57A145
Mixing, heat fluxes and heat content evolution of the Arctic
Ocean mixed layer
Anders Sirevaag, Sara de la Rosa, Ilker Fer, Marcel
Nicolaus
Corresponding author: Anders Sirevaag –
anders.sirevaag@bjerknes.uib.no
As part of the multidisciplinary Arctic Summer Cloud
Ocean Study (ASCOS) in 2008, a comprehensive upper-ocean measurement program was
performed during a 16 day long drifting ice station centred at 87.4° N and
6° W. During the drift, which lasted from 15 August to 1 September,
high-resolution sampling of ocean stratification, turbulent mixing and exchange
in the upper 500 m were made in addition to measurements of shortwave radiation
at the ice surface and below the 1.8 m thick ice.
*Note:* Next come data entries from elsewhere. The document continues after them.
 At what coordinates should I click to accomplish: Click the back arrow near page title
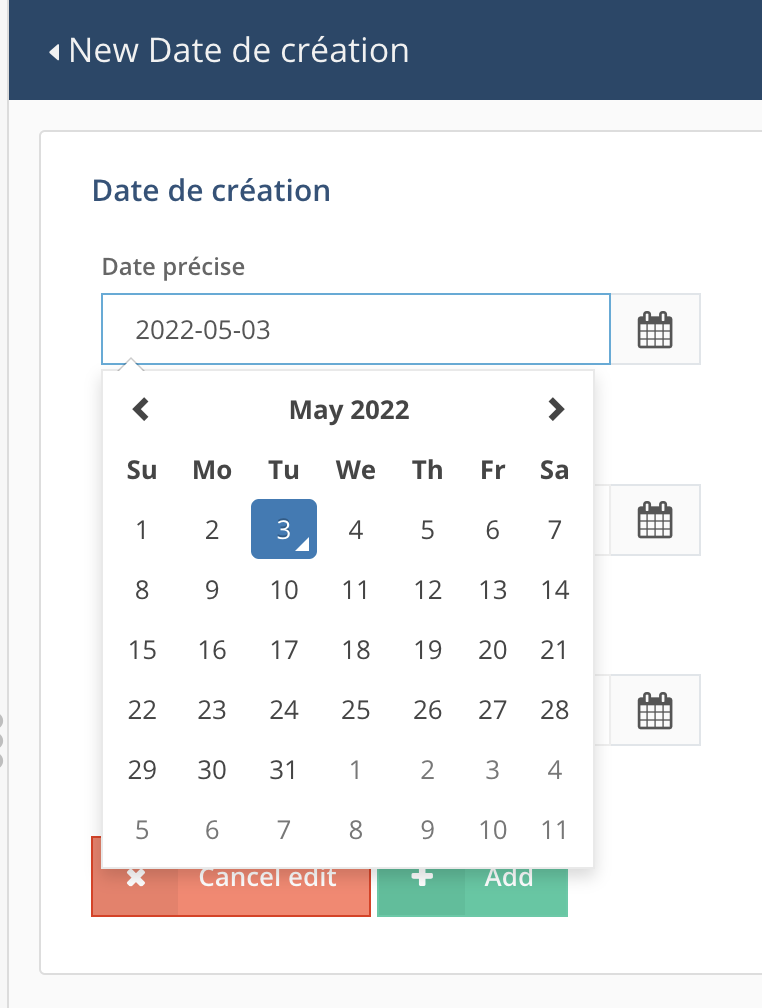[x=54, y=51]
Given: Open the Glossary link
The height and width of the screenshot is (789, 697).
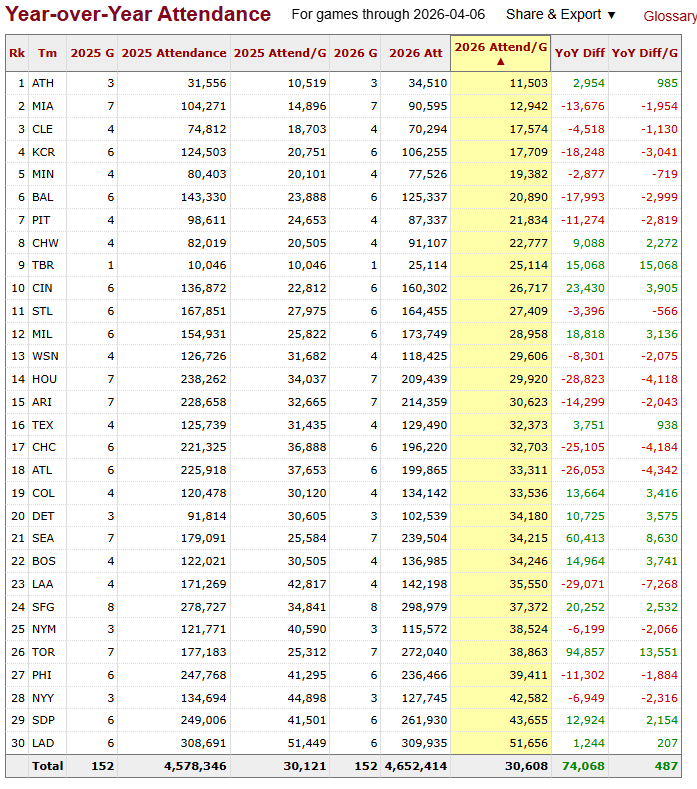Looking at the screenshot, I should pyautogui.click(x=668, y=16).
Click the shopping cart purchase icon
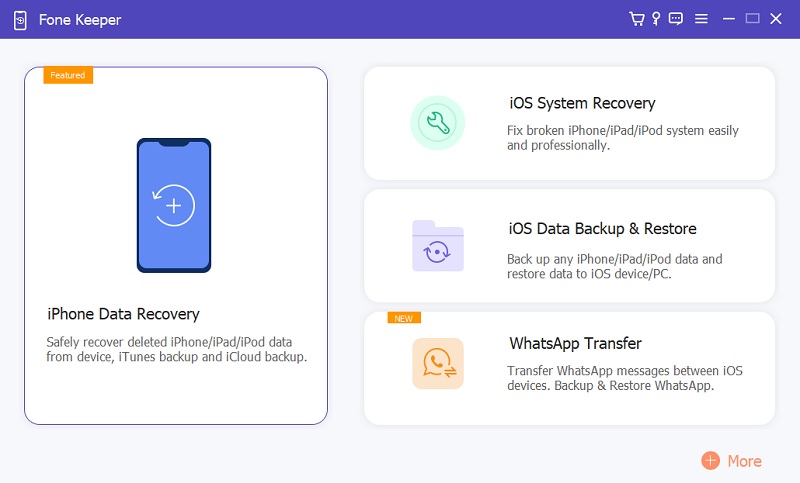This screenshot has width=800, height=483. [636, 19]
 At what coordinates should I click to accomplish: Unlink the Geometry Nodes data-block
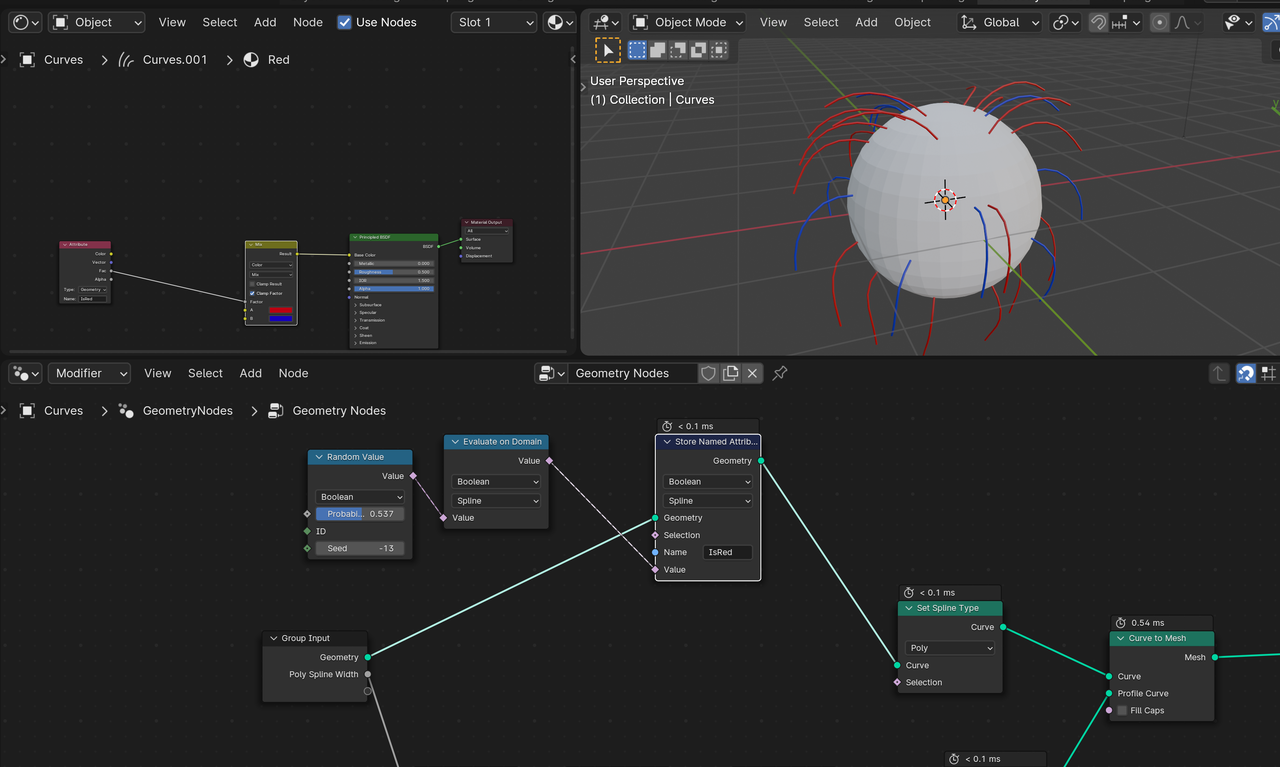click(x=752, y=373)
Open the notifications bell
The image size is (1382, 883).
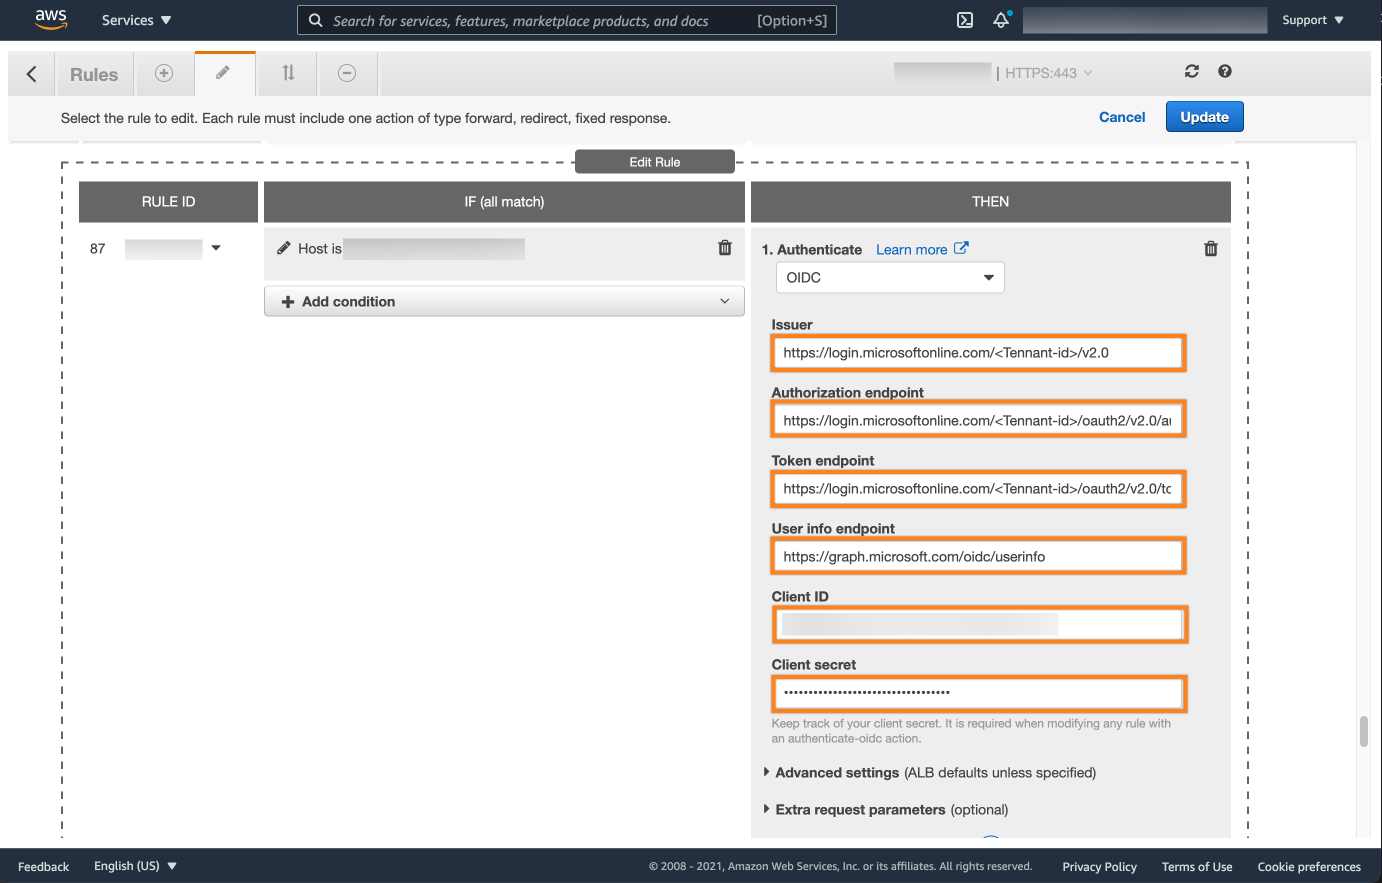tap(1001, 20)
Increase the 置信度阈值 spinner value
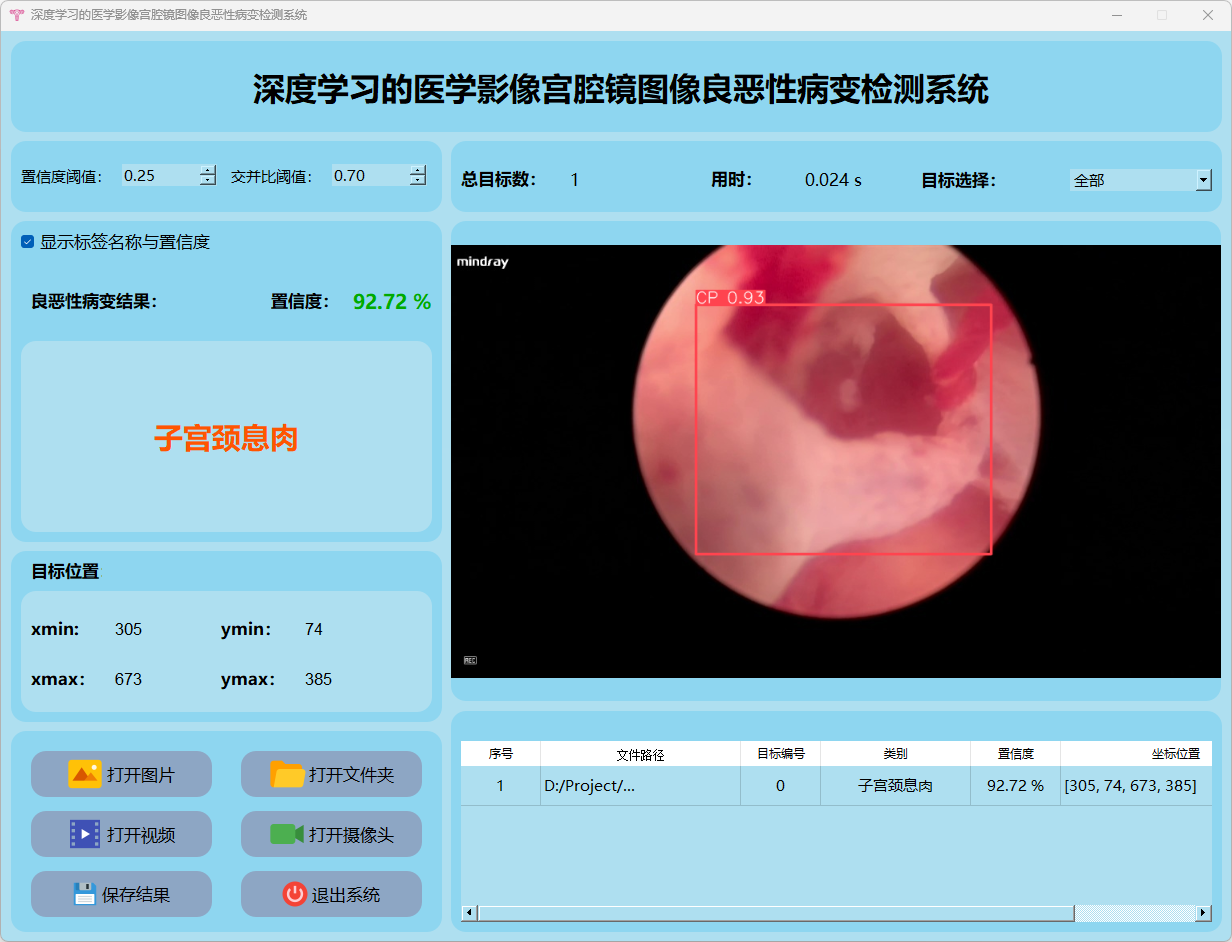The width and height of the screenshot is (1232, 942). click(207, 170)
Prior to the ASCOS drift,
similar ocean turbulence measurements were conducted from the drifting ice base
Barneo in April 2008. Based on the observations, we describe the evolution of
the heat content in the upper ocean, comprising the mixed layer and the cold
halocline, from end of winter (late April, maximum ice extent) to the end of
summer (late August, minimum ice extent) and identify the mixing and exchange
processes that are important for developing the mixed-layer stratification in
the last phase of the summer season. During the first half of the ASCOS drift,
the presence of melt ponds and open leads allows solar radiation to increase the
ocean mixed-layer heat content by over 30%. With the onset of freezing and
development of a layer of fresh snow and rime on the surface, energy input to
the ocean mixed layer is limited to transmittance of solar radiation through the
ice. This flux is small in magnitude and is found to be balanced by melting and
heat conduction at the ice/ocean interface and heat transfer across the base of
the mixed layer and into the upper cold halocline. The available amount of heat
is thus redistributed by mixing internally. The heat flux across the pycnocline,
inferred from dissipation rate measurements, accounts for the build-up of the
observed heat in the upper cold halocline from the end of winter to the end of
summer, suggesting that this heat is added locally.